**YOUR TASK**
Word for word, retype the records below.

**EXTRACTED INFORMATION**
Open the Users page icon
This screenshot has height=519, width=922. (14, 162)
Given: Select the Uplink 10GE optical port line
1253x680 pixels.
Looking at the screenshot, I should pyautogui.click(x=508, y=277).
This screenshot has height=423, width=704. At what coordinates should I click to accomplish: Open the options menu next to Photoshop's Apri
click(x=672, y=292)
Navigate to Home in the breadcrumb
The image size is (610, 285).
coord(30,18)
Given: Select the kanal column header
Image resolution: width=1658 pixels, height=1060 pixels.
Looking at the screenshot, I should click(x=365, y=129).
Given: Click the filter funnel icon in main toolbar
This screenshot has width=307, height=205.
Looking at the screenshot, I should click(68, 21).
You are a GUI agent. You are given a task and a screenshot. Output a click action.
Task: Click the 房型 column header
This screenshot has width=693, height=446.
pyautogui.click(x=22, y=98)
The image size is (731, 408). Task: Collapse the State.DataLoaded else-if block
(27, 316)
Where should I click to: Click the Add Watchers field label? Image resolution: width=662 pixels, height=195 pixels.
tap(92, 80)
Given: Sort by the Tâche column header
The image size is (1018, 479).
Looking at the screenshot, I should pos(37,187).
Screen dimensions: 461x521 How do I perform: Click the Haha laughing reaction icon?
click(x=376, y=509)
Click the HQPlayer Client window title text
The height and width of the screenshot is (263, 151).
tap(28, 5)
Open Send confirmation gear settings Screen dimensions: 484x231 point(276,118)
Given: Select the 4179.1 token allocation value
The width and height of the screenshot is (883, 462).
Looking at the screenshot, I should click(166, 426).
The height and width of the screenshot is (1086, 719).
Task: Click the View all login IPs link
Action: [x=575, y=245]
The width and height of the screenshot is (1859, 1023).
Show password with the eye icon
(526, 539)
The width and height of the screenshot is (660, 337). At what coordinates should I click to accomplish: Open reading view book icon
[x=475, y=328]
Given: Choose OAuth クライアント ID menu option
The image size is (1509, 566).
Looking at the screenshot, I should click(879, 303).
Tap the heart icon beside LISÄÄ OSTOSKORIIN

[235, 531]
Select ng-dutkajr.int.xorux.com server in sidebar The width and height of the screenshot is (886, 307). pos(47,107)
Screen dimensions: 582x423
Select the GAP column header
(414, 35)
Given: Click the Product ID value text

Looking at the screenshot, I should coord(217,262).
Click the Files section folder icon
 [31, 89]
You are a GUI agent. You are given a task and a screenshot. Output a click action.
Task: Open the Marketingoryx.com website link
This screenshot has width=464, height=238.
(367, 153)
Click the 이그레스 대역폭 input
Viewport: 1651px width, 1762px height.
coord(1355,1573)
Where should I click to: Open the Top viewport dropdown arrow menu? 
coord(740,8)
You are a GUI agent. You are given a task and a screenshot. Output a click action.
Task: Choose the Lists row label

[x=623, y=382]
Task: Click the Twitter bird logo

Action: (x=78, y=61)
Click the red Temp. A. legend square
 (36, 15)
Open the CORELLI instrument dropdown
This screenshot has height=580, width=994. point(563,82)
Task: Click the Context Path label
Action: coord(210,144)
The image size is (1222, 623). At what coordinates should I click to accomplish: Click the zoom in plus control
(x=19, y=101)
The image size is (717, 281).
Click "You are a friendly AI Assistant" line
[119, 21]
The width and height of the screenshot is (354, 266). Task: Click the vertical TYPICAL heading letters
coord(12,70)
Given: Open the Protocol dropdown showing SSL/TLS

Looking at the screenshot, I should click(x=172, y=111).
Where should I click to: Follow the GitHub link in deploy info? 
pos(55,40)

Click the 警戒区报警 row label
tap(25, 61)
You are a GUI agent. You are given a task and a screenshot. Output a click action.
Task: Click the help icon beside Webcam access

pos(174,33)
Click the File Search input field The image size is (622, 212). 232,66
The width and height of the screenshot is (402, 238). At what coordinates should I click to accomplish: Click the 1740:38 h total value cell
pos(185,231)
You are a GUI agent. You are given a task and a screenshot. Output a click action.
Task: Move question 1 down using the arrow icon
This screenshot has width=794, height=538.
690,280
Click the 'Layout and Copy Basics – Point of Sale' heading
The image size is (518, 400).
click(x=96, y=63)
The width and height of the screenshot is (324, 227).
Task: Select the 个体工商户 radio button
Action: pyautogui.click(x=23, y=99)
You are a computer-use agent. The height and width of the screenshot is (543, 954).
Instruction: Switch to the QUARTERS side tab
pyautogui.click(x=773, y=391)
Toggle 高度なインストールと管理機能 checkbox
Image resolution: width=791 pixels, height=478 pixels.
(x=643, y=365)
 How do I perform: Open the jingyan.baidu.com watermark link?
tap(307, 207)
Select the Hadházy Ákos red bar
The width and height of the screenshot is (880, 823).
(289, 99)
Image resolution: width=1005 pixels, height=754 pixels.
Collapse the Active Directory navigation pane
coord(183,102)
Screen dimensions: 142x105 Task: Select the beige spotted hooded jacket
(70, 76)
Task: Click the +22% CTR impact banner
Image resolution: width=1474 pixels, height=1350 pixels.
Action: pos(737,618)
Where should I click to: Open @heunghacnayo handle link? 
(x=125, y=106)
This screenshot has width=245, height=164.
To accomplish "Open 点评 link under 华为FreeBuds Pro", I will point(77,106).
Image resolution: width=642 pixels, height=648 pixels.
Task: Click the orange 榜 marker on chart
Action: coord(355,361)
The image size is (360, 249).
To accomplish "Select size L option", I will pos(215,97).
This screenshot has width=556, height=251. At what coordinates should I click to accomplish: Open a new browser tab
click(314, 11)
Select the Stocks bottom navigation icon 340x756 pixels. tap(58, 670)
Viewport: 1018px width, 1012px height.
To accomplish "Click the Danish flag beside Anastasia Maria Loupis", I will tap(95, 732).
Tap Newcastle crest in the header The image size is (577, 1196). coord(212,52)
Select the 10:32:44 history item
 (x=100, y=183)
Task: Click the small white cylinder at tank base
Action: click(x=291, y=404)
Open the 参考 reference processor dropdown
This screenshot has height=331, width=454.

**OUTPUT OF THE EXERCISE**
Open the Users page icon
This screenshot has height=519, width=922. (14, 162)
Given: Select the Uplink 10GE optical port line
1253x680 pixels.
Looking at the screenshot, I should pyautogui.click(x=508, y=277).
This screenshot has height=423, width=704. At what coordinates should I click to accomplish: Open the options menu next to Photoshop's Apri
click(x=672, y=292)
Navigate to Home in the breadcrumb
The image size is (610, 285).
coord(30,18)
Given: Select the kanal column header
Image resolution: width=1658 pixels, height=1060 pixels.
Looking at the screenshot, I should click(x=365, y=129).
Given: Click the filter funnel icon in main toolbar
This screenshot has width=307, height=205.
Looking at the screenshot, I should click(68, 21).
You are a GUI agent. You are given a task and a screenshot. Output a click action.
Task: Click the 房型 column header
This screenshot has width=693, height=446.
pyautogui.click(x=22, y=98)
The image size is (731, 408). Task: Collapse the State.DataLoaded else-if block
(27, 316)
Where should I click to: Click the Add Watchers field label? Image resolution: width=662 pixels, height=195 pixels.
tap(92, 80)
Given: Sort by the Tâche column header
The image size is (1018, 479).
Looking at the screenshot, I should pos(37,187).
Screen dimensions: 461x521 How do I perform: Click the Haha laughing reaction icon?
click(x=376, y=509)
Click the HQPlayer Client window title text
The height and width of the screenshot is (263, 151).
tap(28, 5)
Open Send confirmation gear settings Screen dimensions: 484x231 point(276,118)
Given: Select the 4179.1 token allocation value
The width and height of the screenshot is (883, 462).
Looking at the screenshot, I should click(166, 426).
The height and width of the screenshot is (1086, 719).
Task: Click the View all login IPs link
Action: [x=575, y=245]
The width and height of the screenshot is (1859, 1023).
Show password with the eye icon
(526, 539)
The width and height of the screenshot is (660, 337). At what coordinates should I click to accomplish: Open reading view book icon
[x=475, y=328]
Given: Choose OAuth クライアント ID menu option
The image size is (1509, 566).
Looking at the screenshot, I should click(879, 303).
Tap the heart icon beside LISÄÄ OSTOSKORIIN

[235, 531]
Select ng-dutkajr.int.xorux.com server in sidebar The width and height of the screenshot is (886, 307). pos(47,107)
Screen dimensions: 582x423
Select the GAP column header
(414, 35)
Given: Click the Product ID value text

Looking at the screenshot, I should coord(217,262).
Click the Files section folder icon
 [31, 89]
You are a GUI agent. You are given a task and a screenshot. Output a click action.
Task: Open the Marketingoryx.com website link
This screenshot has width=464, height=238.
(367, 153)
Click the 이그레스 대역폭 input
Viewport: 1651px width, 1762px height.
coord(1355,1573)
Where should I click to: Open the Top viewport dropdown arrow menu? 
coord(740,8)
You are a GUI agent. You are given a task and a screenshot. Output a click action.
Task: Choose the Lists row label

[x=623, y=382]
Task: Click the Twitter bird logo

Action: (x=78, y=61)
Click the red Temp. A. legend square
 (36, 15)
Open the CORELLI instrument dropdown
This screenshot has height=580, width=994. point(563,82)
Task: Click the Context Path label
Action: coord(210,144)
The image size is (1222, 623). At what coordinates should I click to accomplish: Click the zoom in plus control
(x=19, y=101)
The image size is (717, 281).
Click "You are a friendly AI Assistant" line
[119, 21]
The width and height of the screenshot is (354, 266). Task: Click the vertical TYPICAL heading letters
coord(12,70)
Given: Open the Protocol dropdown showing SSL/TLS

Looking at the screenshot, I should click(x=172, y=111).
Where should I click to: Follow the GitHub link in deploy info? 
pos(55,40)

Click the 警戒区报警 row label
tap(25, 61)
You are a GUI agent. You are given a task and a screenshot. Output a click action.
Task: Click the help icon beside Webcam access

pos(174,33)
Click the File Search input field The image size is (622, 212). 232,66
The width and height of the screenshot is (402, 238). At what coordinates should I click to accomplish: Click the 1740:38 h total value cell
pos(185,231)
You are a GUI agent. You are given a task and a screenshot. Output a click action.
Task: Move question 1 down using the arrow icon
This screenshot has width=794, height=538.
690,280
Click the 'Layout and Copy Basics – Point of Sale' heading
The image size is (518, 400).
click(x=96, y=63)
The width and height of the screenshot is (324, 227).
Task: Select the 个体工商户 radio button
Action: pyautogui.click(x=23, y=99)
You are a computer-use agent. The height and width of the screenshot is (543, 954).
Instruction: Switch to the QUARTERS side tab
pyautogui.click(x=773, y=391)
Toggle 高度なインストールと管理機能 checkbox
Image resolution: width=791 pixels, height=478 pixels.
(x=643, y=365)
 How do I perform: Open the jingyan.baidu.com watermark link?
tap(307, 207)
Select the Hadházy Ákos red bar
The width and height of the screenshot is (880, 823).
(289, 99)
Image resolution: width=1005 pixels, height=754 pixels.
Collapse the Active Directory navigation pane
coord(183,102)
Screen dimensions: 142x105 Task: Select the beige spotted hooded jacket
(70, 76)
Task: Click the +22% CTR impact banner
Image resolution: width=1474 pixels, height=1350 pixels.
Action: pos(737,618)
Where should I click to: Open @heunghacnayo handle link? 
(x=125, y=106)
This screenshot has width=245, height=164.
To accomplish "Open 点评 link under 华为FreeBuds Pro", I will point(77,106).
Image resolution: width=642 pixels, height=648 pixels.
Task: Click the orange 榜 marker on chart
Action: coord(355,361)
The image size is (360, 249).
To accomplish "Select size L option", I will pos(215,97).
This screenshot has width=556, height=251. At what coordinates should I click to accomplish: Open a new browser tab
click(314, 11)
Select the Stocks bottom navigation icon 340x756 pixels. tap(58, 670)
Viewport: 1018px width, 1012px height.
To accomplish "Click the Danish flag beside Anastasia Maria Loupis", I will tap(95, 732).
Tap Newcastle crest in the header The image size is (577, 1196). coord(212,52)
Select the 10:32:44 history item
 (x=100, y=183)
Task: Click the small white cylinder at tank base
Action: click(x=291, y=404)
Open the 参考 reference processor dropdown
This screenshot has height=331, width=454.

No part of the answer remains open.